Items stored from a collection:
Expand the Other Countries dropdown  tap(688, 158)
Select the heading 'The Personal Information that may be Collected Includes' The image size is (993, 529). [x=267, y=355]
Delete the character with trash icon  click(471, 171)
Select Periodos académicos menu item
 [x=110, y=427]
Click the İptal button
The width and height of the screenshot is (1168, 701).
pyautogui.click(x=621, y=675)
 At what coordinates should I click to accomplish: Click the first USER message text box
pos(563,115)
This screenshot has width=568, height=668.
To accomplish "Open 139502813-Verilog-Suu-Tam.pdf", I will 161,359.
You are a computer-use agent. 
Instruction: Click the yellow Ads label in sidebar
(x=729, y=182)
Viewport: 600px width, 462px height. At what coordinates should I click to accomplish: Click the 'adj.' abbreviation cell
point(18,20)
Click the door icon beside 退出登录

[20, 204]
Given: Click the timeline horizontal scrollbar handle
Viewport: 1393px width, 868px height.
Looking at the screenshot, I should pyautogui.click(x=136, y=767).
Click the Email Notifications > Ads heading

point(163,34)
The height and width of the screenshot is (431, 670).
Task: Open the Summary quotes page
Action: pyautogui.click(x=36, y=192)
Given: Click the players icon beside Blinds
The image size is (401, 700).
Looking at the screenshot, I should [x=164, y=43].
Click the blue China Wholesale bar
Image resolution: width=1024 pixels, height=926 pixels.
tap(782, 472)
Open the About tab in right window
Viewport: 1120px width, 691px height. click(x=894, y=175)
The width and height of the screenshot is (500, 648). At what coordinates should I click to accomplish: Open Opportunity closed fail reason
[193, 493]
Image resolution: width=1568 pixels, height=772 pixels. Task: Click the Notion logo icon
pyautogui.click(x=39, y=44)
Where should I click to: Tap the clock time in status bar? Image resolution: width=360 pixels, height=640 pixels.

Exercise:
Count the lines of the data above that contain the string "icon", treating uppercase and lowercase as different, and reply with only that number.

Task response:
4